* [Aim a]: Rewrite the records as a JSON list of strings, one string per line and no blank lines, starting at the top of the records and ending with the line holding "[x=667, y=1407]", inclusive. Leave the pictures out.

* [Given passage]:
........

Rental-shoe-dropping silence.

The sound you are not hearing is the other shoe dropping regarding the local rental housing market.

For several years, even some industry leaders have been projecting that Denver’s bull market for rental units was going to run out of steam.

With an apartment crane seemingly on every block, overbuilding would lead to far too many apartment units, increasing vacancies and driving down rents, the thinking went.

How can there possibly be enough demand to fill the 10,000 or so new rental units coming on line every year? Especially since most of the rental construction is for expensive, luxury units?

Rental

The Rige at Wheatland apartment community in Aurora is one of many rental communities in the metro area experiencing strong leasing activity and absorption.

And yet, the latest data from apartment rental sage Cary Bruteig shows the music hasn’t stopped for the Denver area rental market.

........

* [Items]:
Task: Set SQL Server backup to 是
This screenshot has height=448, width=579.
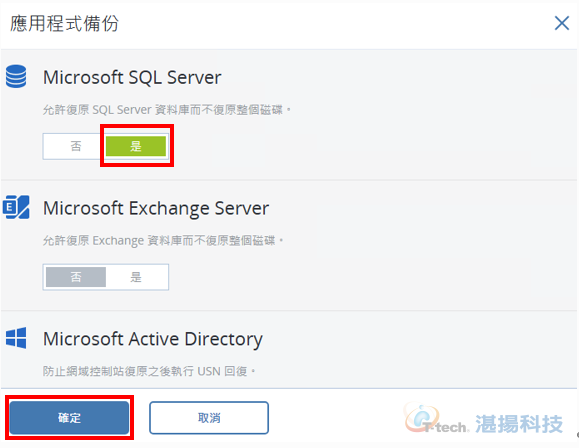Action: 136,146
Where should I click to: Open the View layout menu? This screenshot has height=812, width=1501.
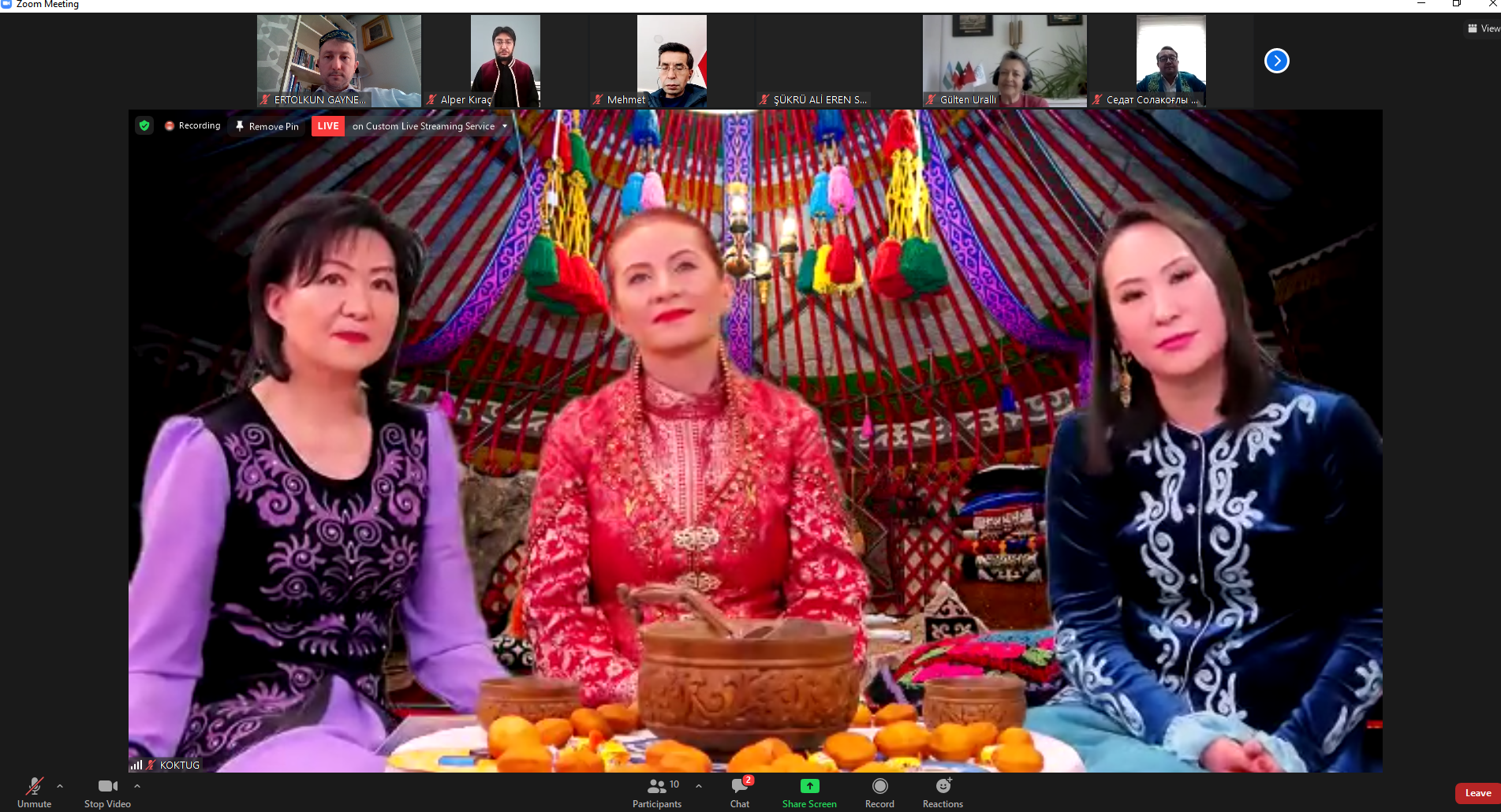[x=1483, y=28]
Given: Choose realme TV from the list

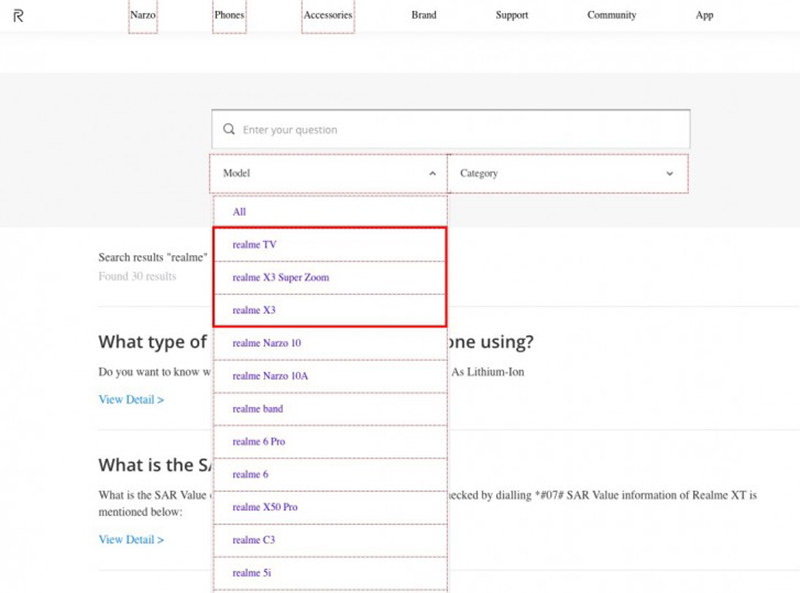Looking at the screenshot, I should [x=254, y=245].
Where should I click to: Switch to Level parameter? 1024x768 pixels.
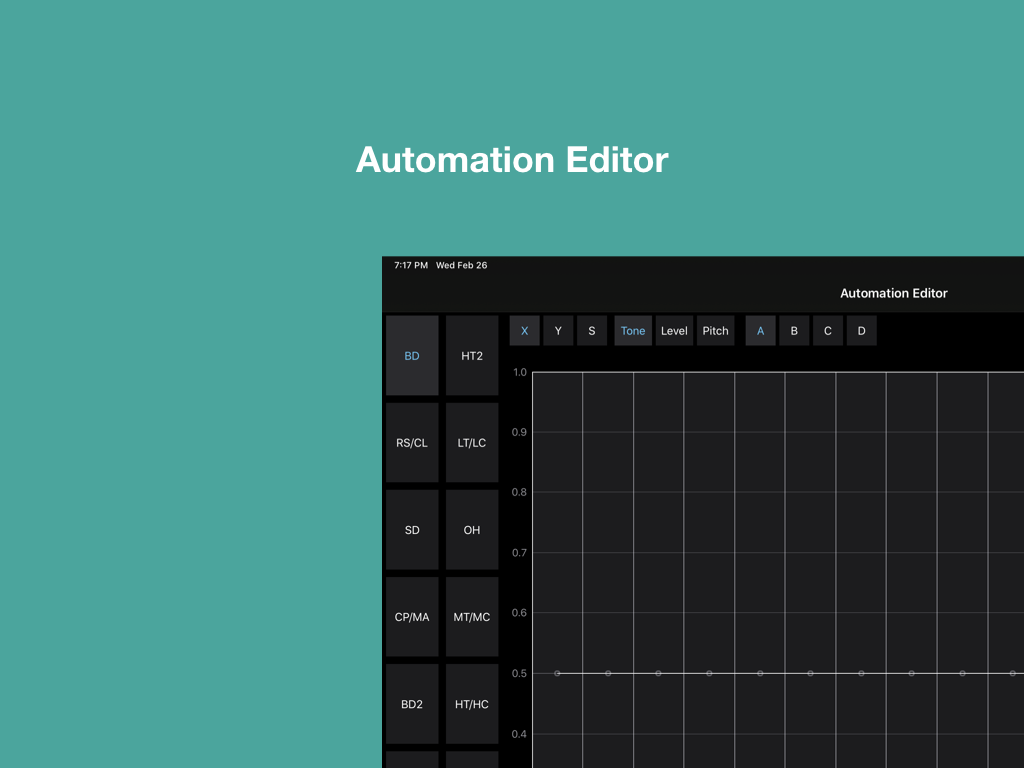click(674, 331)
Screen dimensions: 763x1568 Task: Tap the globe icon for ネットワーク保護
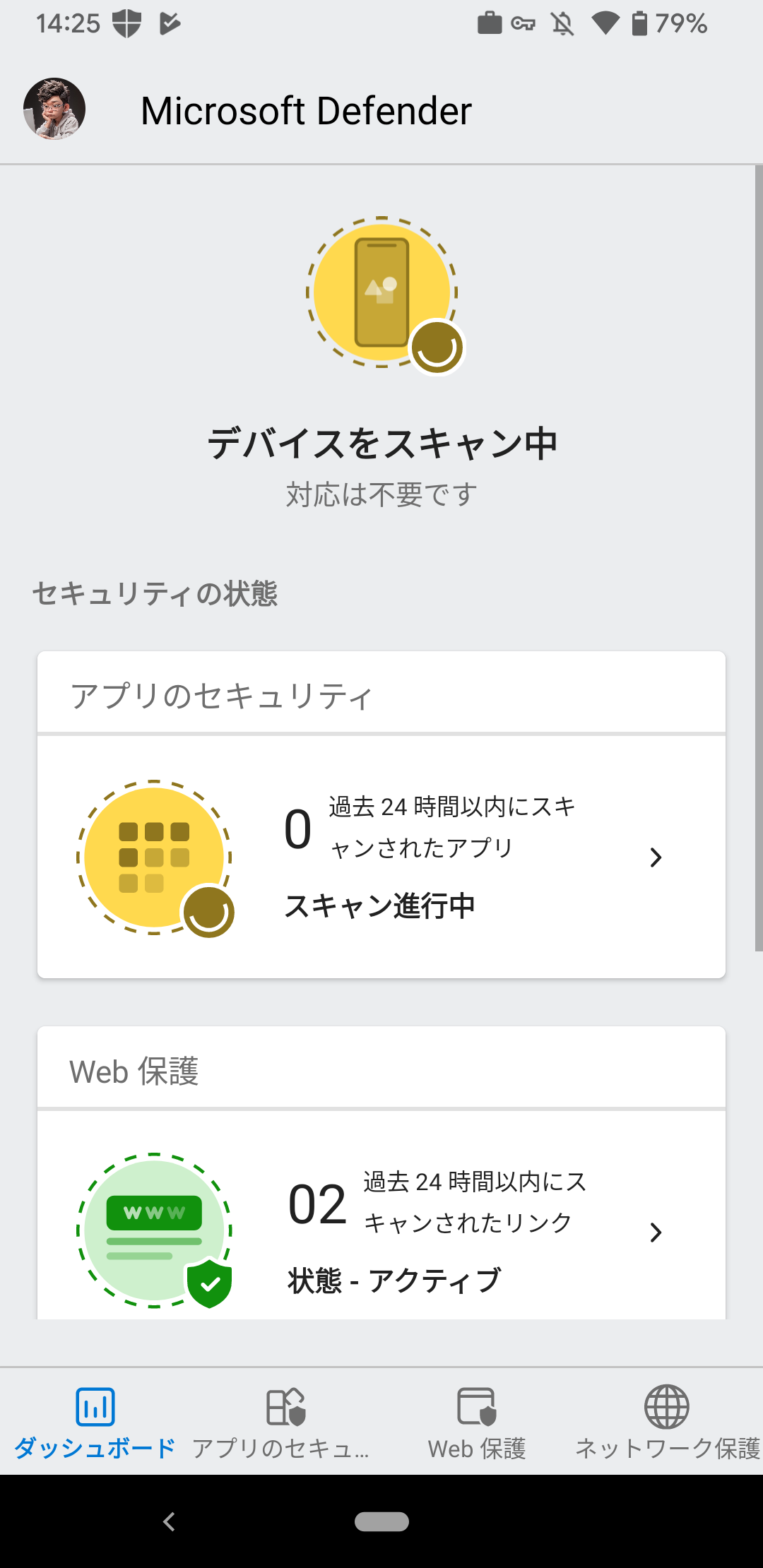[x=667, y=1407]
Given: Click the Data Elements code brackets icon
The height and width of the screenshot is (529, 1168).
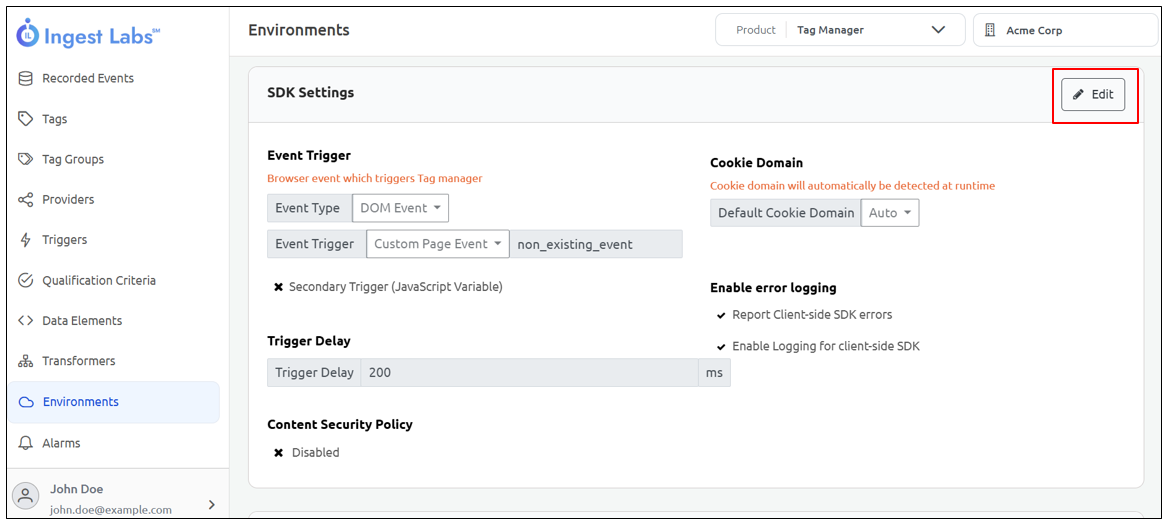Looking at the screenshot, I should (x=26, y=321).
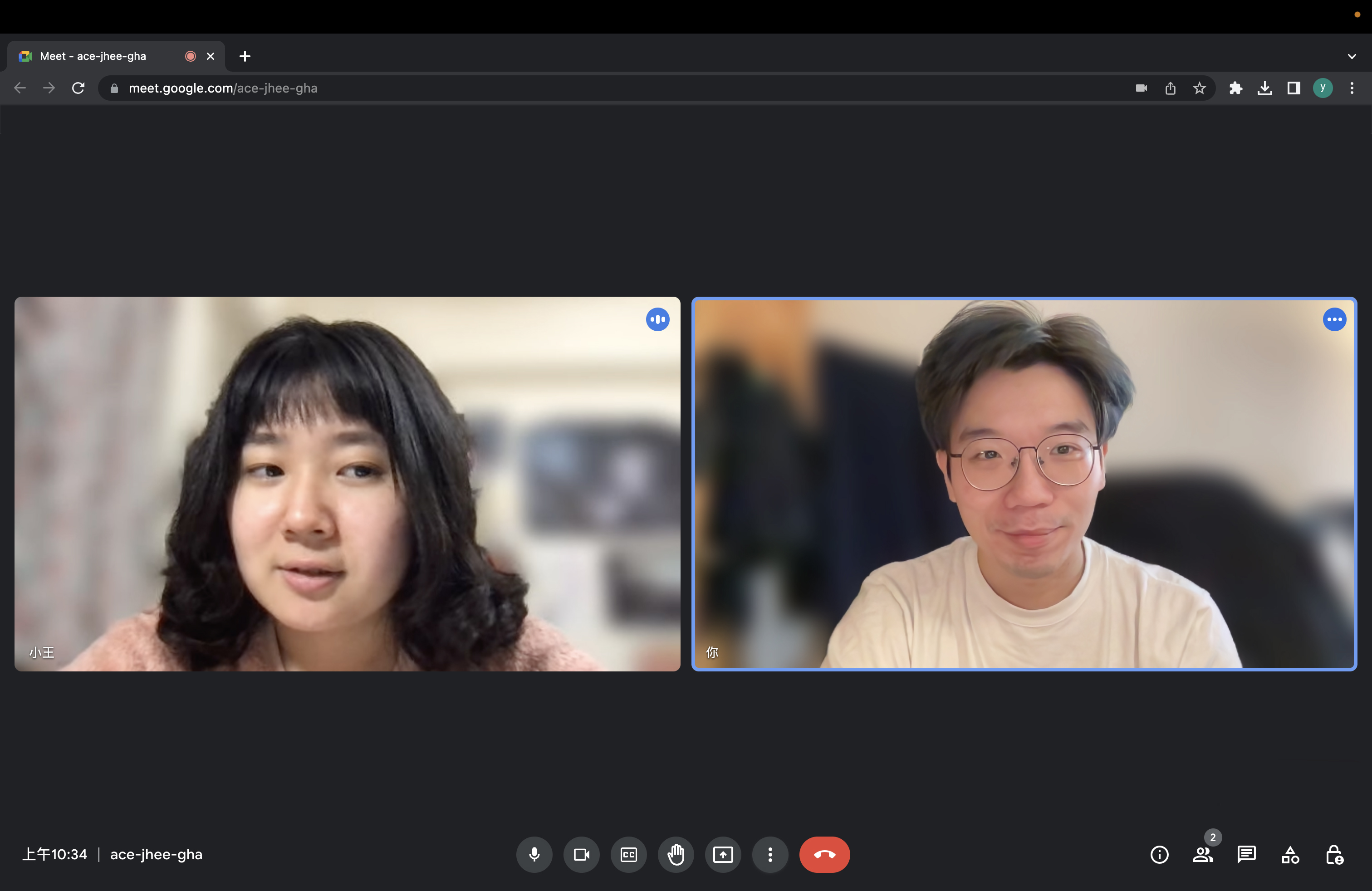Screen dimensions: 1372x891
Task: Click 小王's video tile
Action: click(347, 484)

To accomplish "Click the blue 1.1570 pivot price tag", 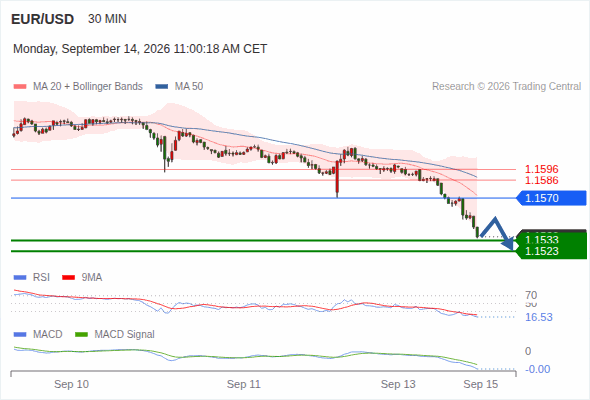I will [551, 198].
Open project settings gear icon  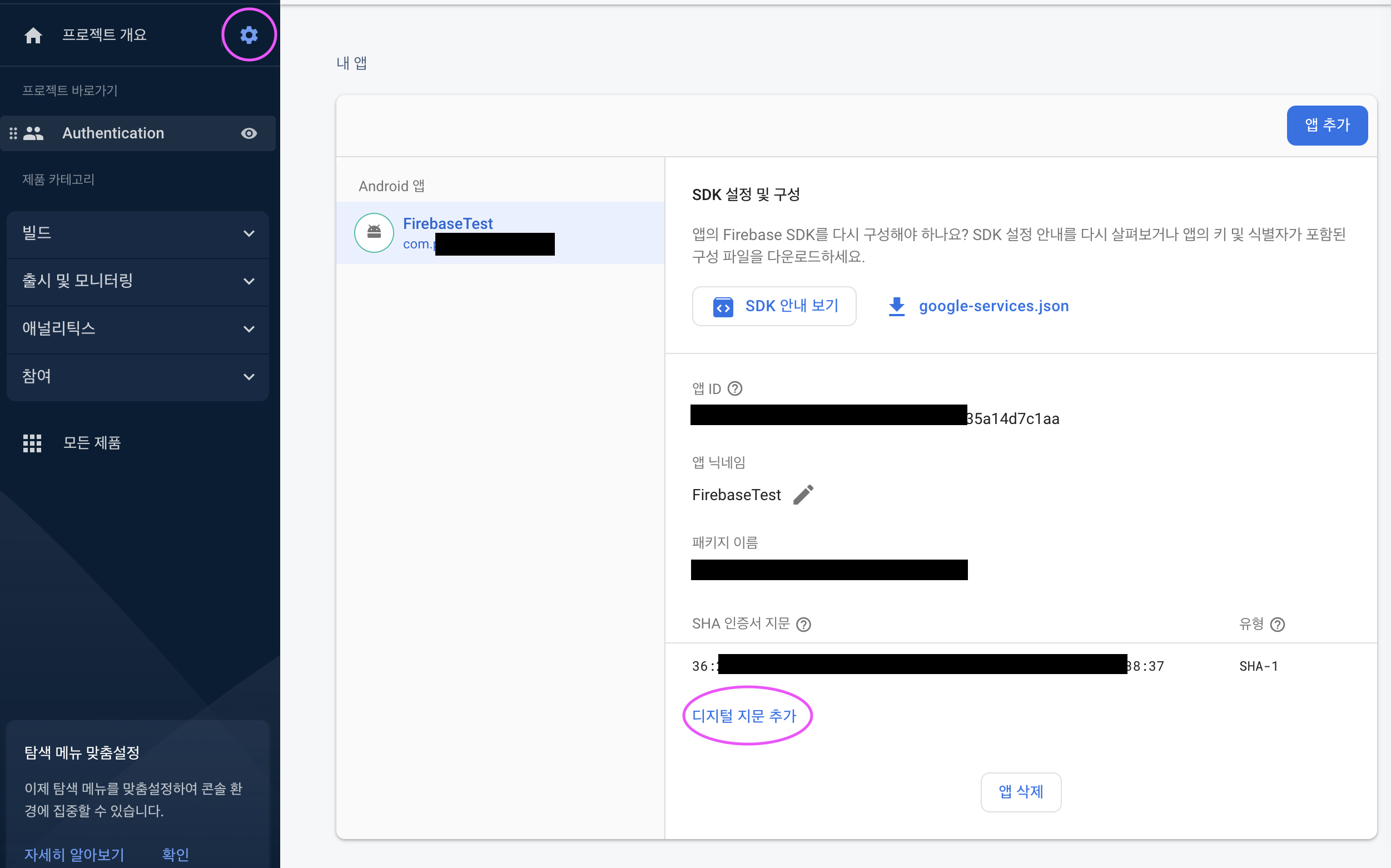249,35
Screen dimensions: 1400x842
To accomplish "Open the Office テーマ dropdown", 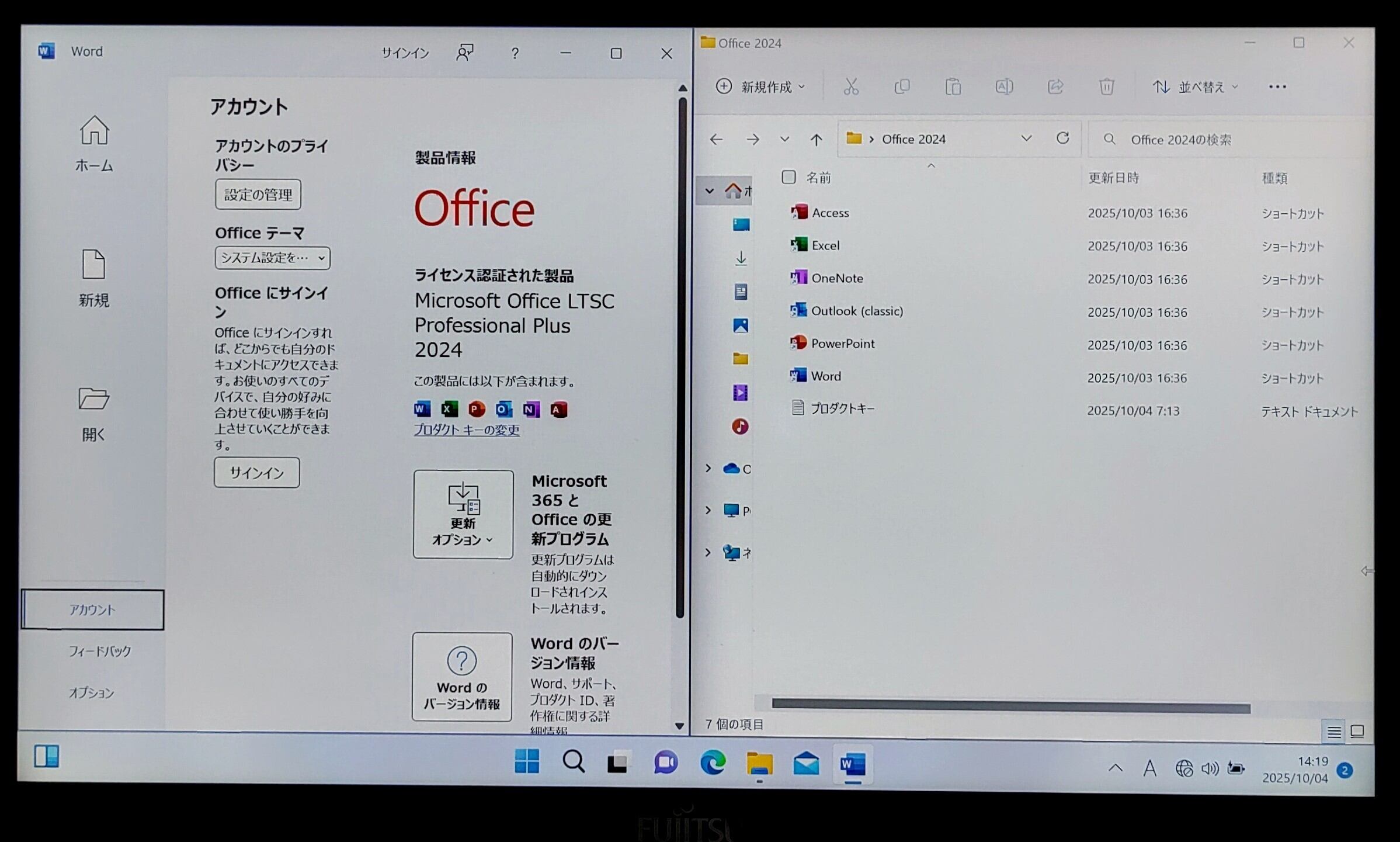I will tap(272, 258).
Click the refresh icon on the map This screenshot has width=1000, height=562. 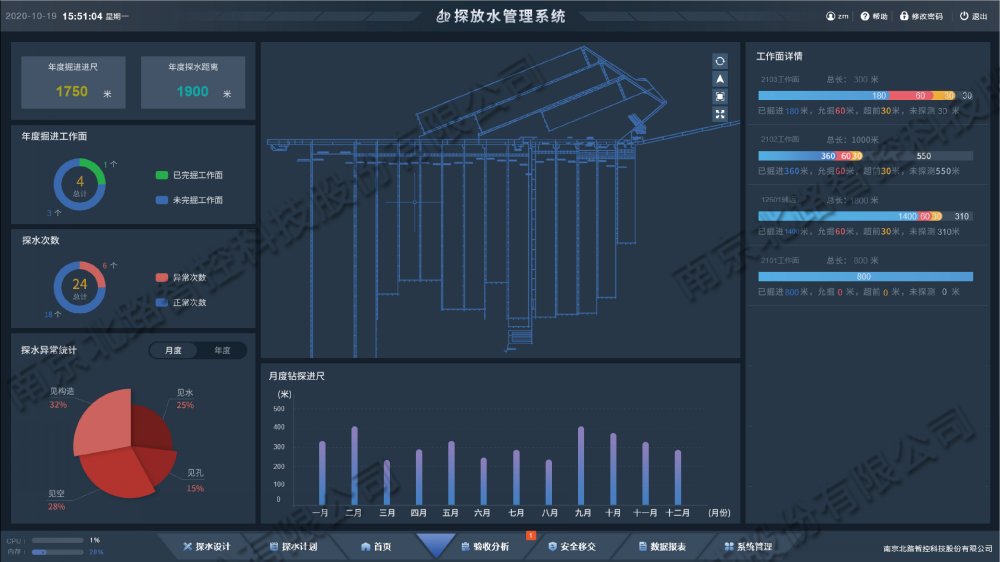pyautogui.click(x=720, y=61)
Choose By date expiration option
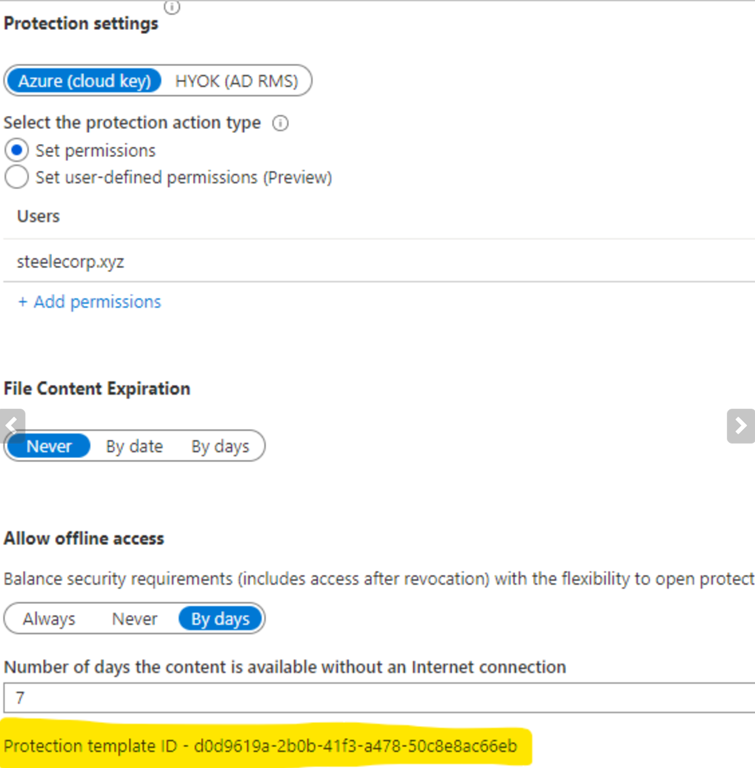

........

* [Aim b]: Continue the piece on Denver's rental housing market from its last sentence.

* [Task answer a]:
[
  "Task: Set SQL Server backup to 是",
  "This screenshot has height=448, width=579.",
  "Action: 136,146",
  "Where should I click to: Open the View layout menu? This screenshot has height=812, width=1501.",
  "[x=1483, y=28]",
  "Given: Choose realme TV from the list",
  "Looking at the screenshot, I should [x=254, y=245].",
  "Where should I click to: Switch to Level parameter? 1024x768 pixels.",
  "click(674, 331)",
  "Screen dimensions: 763x1568 Task: Tap the globe icon for ネットワーク保護",
  "[x=667, y=1407]"
]

* [Task answer b]:
The second-quarter report from Bruteig’s Apartment Appraisers & Consultants shows:

  • The average monthly rent in an apartment rose to a record $1,454 in the Denver area. That is a 3.9 percent increase from a year ago. That might seem modest in the wake of fairly recent double-digit rental market increases. Still, a 3.9 percent increase is about double the inflation rate.
  • The rental market absorbed 3,872 units. That “blew the record away” of the previous record set in the second quarter of 2017. The recent rental absorption record is 37.4 percent higher than the previous record of 2,818 units.
  • The overall rental vacancy rate fell a “sizeable 61 basis points” to 5.18 percent. A basis point is one hundredth of 1 percent.

Jeff Hawks, who has sold more than $5 billion in rental properties in his more than 30 years as an apartment broker in Denver, said there are a lot of reasons why the robust rental market is not heading south.

Rental

Jeff Hawks is shown giving a presentation at a Colorado Real Estate Journal multifamily conference in 2017. Photo Credit: Rocky Mountain Photography.

First, though, Hawks, a vice chairman at ARA Newmark, cautioned that it is always better to look at year-over-year data, as a quarterly report might reflect a blip that makes the market look stronger or weaker than it is.

Also, there probably is a bit of seasonality to the second-quarter numbers, especially regarding absorption.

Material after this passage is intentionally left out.